Utku BOLULU/İZMİR, (DHA)
Oluşturulma Tarihi: Ağustos 28, 2008 17:11
TÜRKİYE'deki bazı başka illerde de içme suyunda arsenik oranı yüksekliği tespit edilmesine karşın, iki aydır AKP hükümeti ve Ankara Büyükşehir Belediye Başkanı AKP'li Melih Gökçek'in CHP'li Aziz Kocaoğlu'nun Büyükşehir Belediye Başkanı olduğu İzmir'le ilgili açıklama ve eleştiriler yapması olayı siyasi tartışmaya dönüştürdü.
Başkan Kocaoğlu, “Başbakan ve ilgili bakanlar diğer illere verdikleri desteği İzmir'den esirgemesin. İzmir gözardı edilecek, köşeye sıkıştırılarak siyasi manevra yapılacak kent değildir” dedi.

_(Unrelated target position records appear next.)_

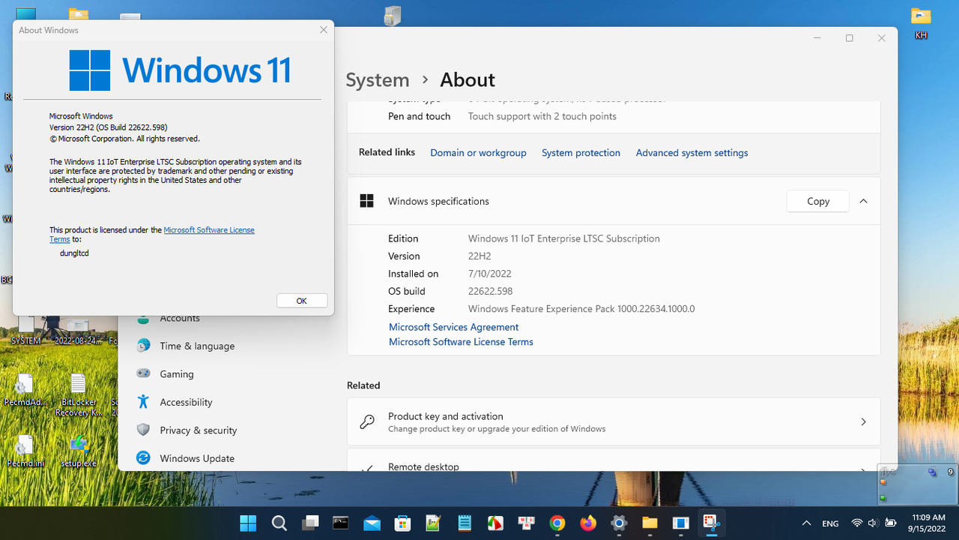Launch Microsoft Edge from the taskbar

(x=680, y=523)
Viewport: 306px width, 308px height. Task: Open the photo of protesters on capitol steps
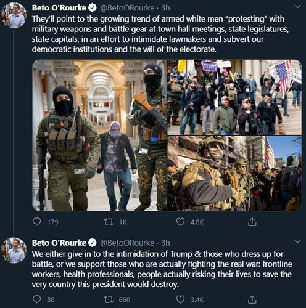click(234, 97)
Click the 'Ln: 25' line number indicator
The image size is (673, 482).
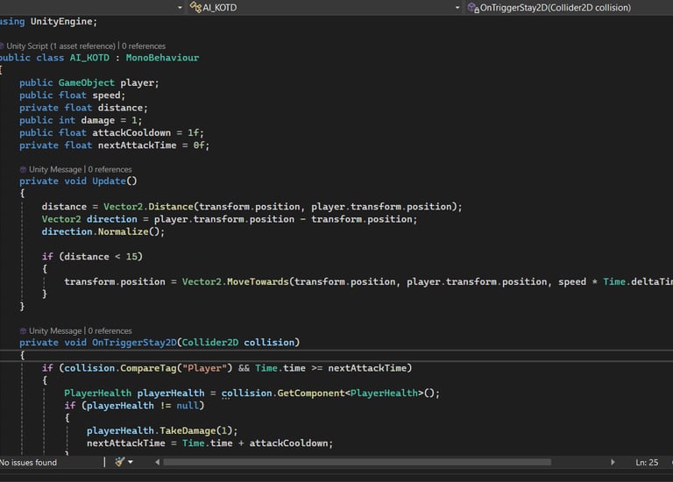tap(647, 462)
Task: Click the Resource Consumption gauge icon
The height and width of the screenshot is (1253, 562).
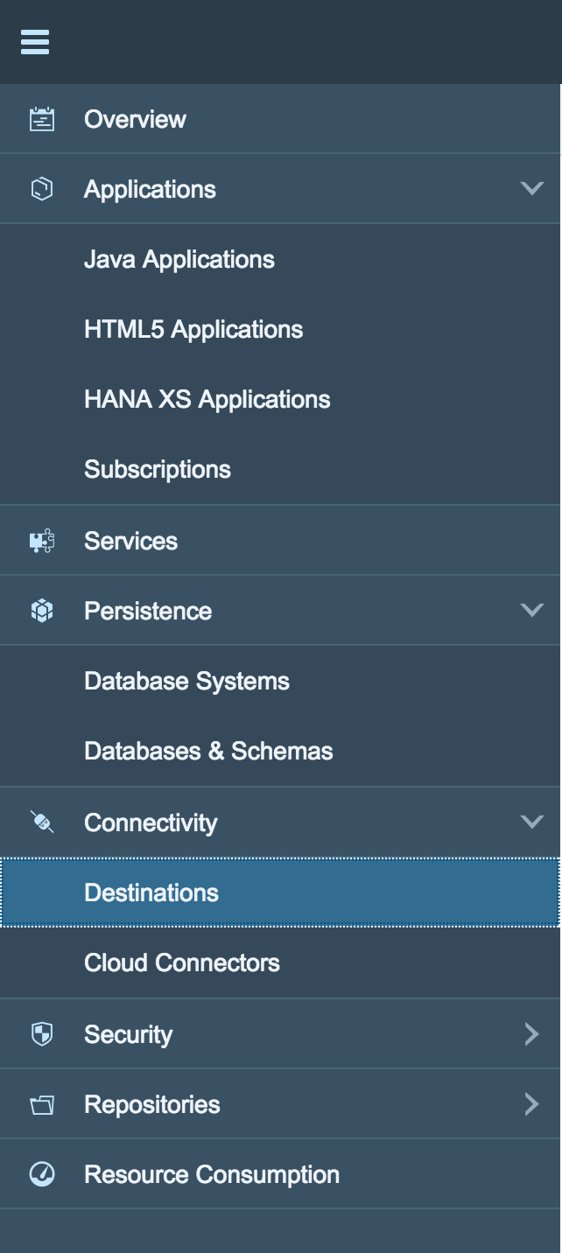Action: pos(42,1174)
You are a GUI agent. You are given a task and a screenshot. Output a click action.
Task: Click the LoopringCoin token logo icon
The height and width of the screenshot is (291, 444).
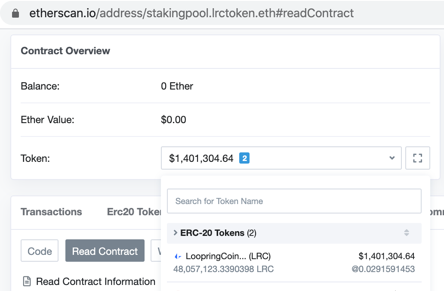[178, 257]
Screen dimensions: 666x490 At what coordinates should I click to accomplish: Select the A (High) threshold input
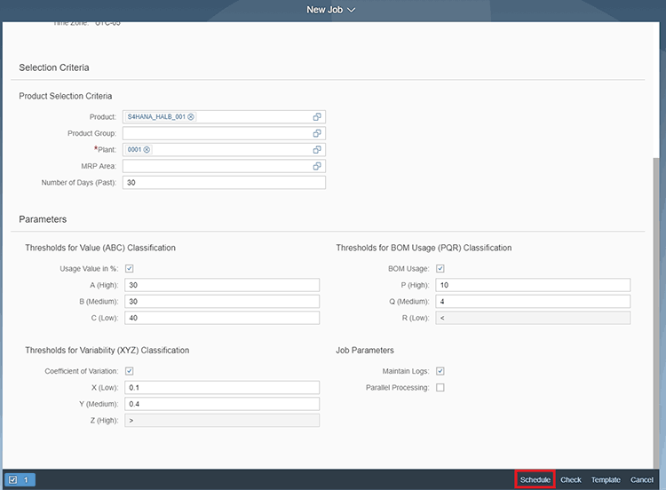pos(221,285)
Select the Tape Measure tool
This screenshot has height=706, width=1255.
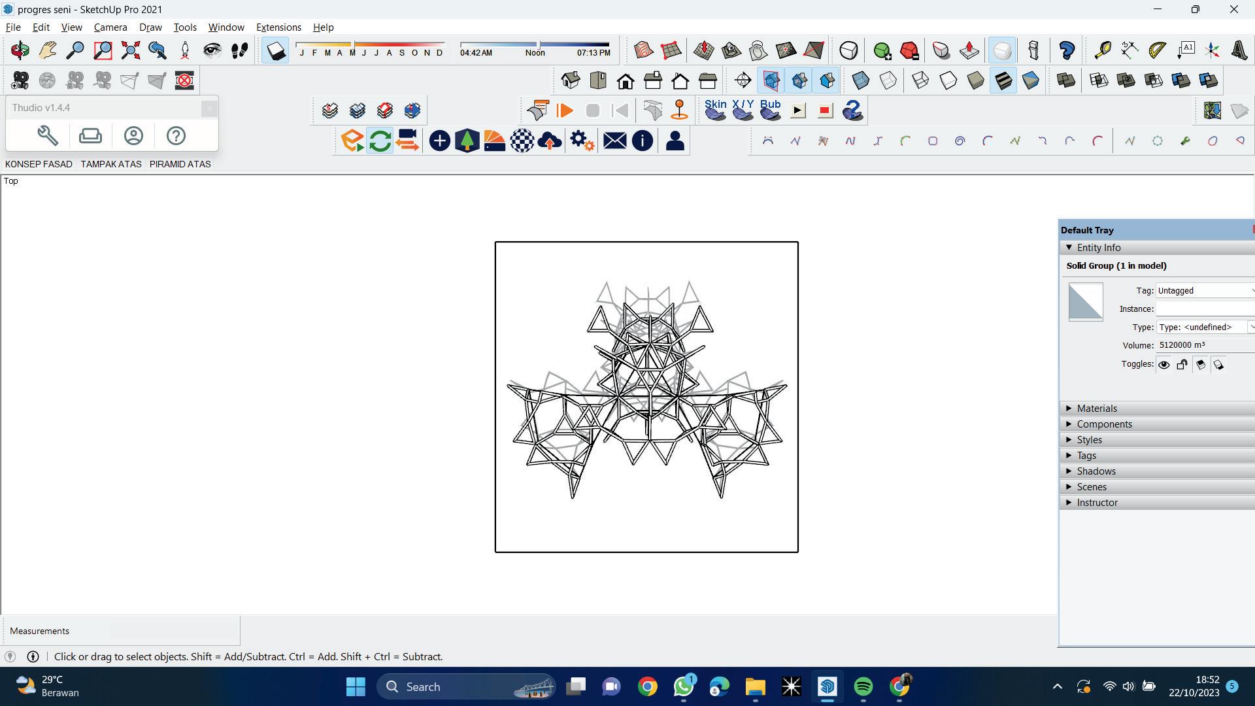coord(1102,50)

İzmir'in üç ilçesinde Haziran ayında ortaya çıkan arsenikli su krizi, Ağustos ayı sonunda susuzluğun çaresiz bırakması nedeniyle, arsenikli kuyuların devreye alınmasıyla tüm kenti etkiledi. Musluktan akan suyun içilmemesi ve yemeklerde kullanılmaması uyarısı yapılması, İzmirlilerin uzun kuyruklara girip aldıkları memba suları ve damacanalı sularla konu krizden kaosa dönüştü. Büyükşehir Belediyesi, Ağustos ayından geçerli olmak üzere suyun ton fiyatını konutlarda 0-13 ton arası kullanımda 1.19 YTL'den 10 YKr'ye düşürerek, suyu damacanayla alacak abonelerin bütçesine katkı yaptı.

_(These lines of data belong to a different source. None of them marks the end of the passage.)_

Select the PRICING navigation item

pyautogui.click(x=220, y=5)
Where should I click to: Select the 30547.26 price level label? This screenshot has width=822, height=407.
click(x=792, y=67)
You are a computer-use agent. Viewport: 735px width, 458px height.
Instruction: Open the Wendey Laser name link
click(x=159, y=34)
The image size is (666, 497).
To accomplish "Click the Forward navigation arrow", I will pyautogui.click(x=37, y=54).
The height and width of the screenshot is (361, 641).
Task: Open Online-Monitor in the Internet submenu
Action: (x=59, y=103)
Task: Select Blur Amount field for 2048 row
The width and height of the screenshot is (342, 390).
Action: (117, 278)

AKP hükümetinin farklı bakanlıkları ile İzmir Büyükşehir Belediyesi'nin arası önce kuraklığa önlem olarak belediyenin yapmak istediği barajlara onay verilmemesi, ardından da arsenikli su kriziyle açıldı. Büyükşehir Belediyesi'nin 2.15 milyon metreküp kapasiteli Çamlı Barajı projesinin ÇED raporu verilmedi. Ayrıca, 6.5 milyon metreküp kapasiteli Değirmendere ve 3 milyon metreküplük Bostanlı barajları için Maliye Bakanlığı ile Çevre ve Orman Bakanlığı arazi tahsisleri yapmadı. Kocaoğlu, Bakanlıklara başvurularını yinelerken, öte yandan da İzmir kamuoyuna AKP'nin bu yaklaşımını şikayet etti.

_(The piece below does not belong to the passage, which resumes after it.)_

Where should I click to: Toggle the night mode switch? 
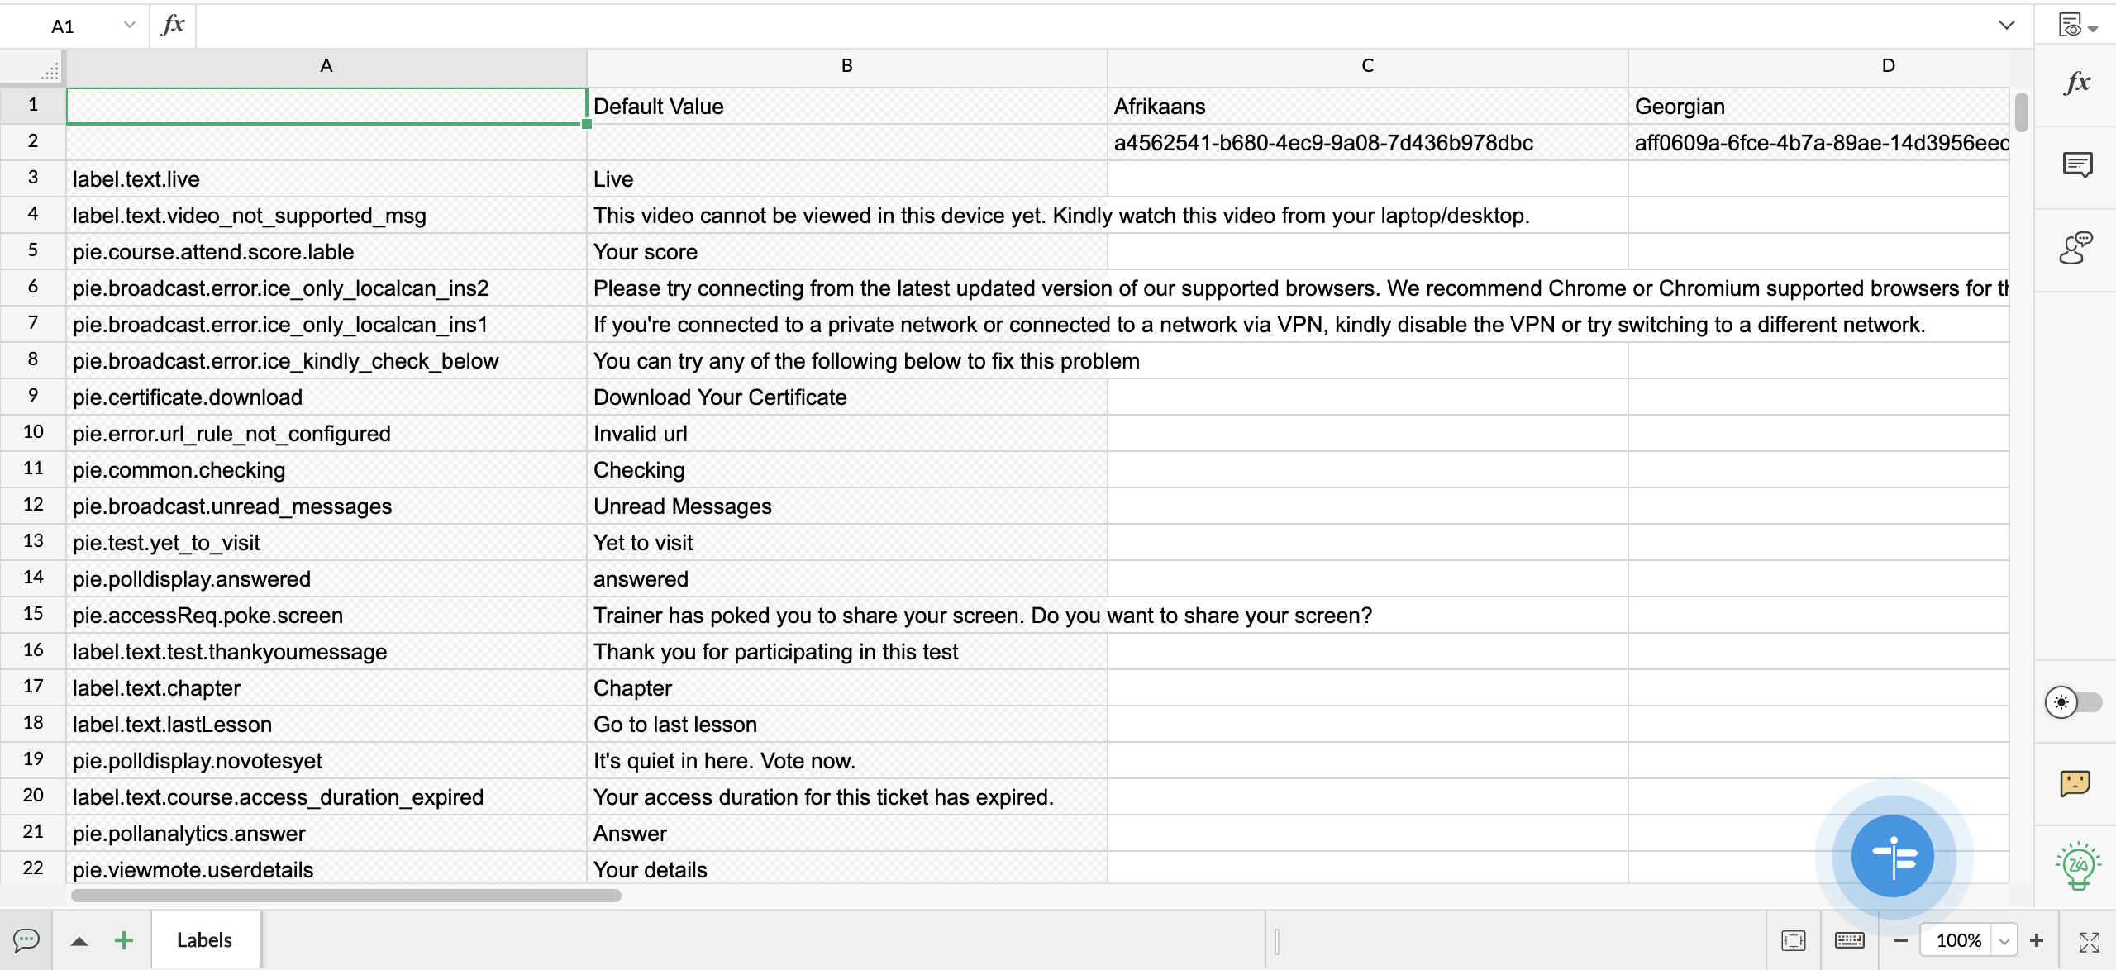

Su tartışması Göksu ve Sarıkız kuyuları kaynaklı arsenik oranı yüksekliği, Ankara Büyükşehir Belediye Başkanı AKP'li Melih Gökçek'in, Kızılırmak'tan Ankara'ya getirdiği sudaki krizi unutturan “İzmir'in suları arsenikli” açıklamasıyla sürdü. İçişleri, Sağlık, Çevre ve Orman Bakanları ortak toplantılarda, İzmir'deki arsenik oranlarına dikkat çekti. Türkiye'deki diğer arsenikli suyun şebekelere verildiği illeri kamuoyuna açıklamadılar. Bu da arsenik ve susuzlukla ilgili tartışmaları, CHP-AKP arasında siyasi atışmaya dönüştürdü. CHP ve AKP milletvekilleri konuyu TBMM çatısı altına da taşıdı.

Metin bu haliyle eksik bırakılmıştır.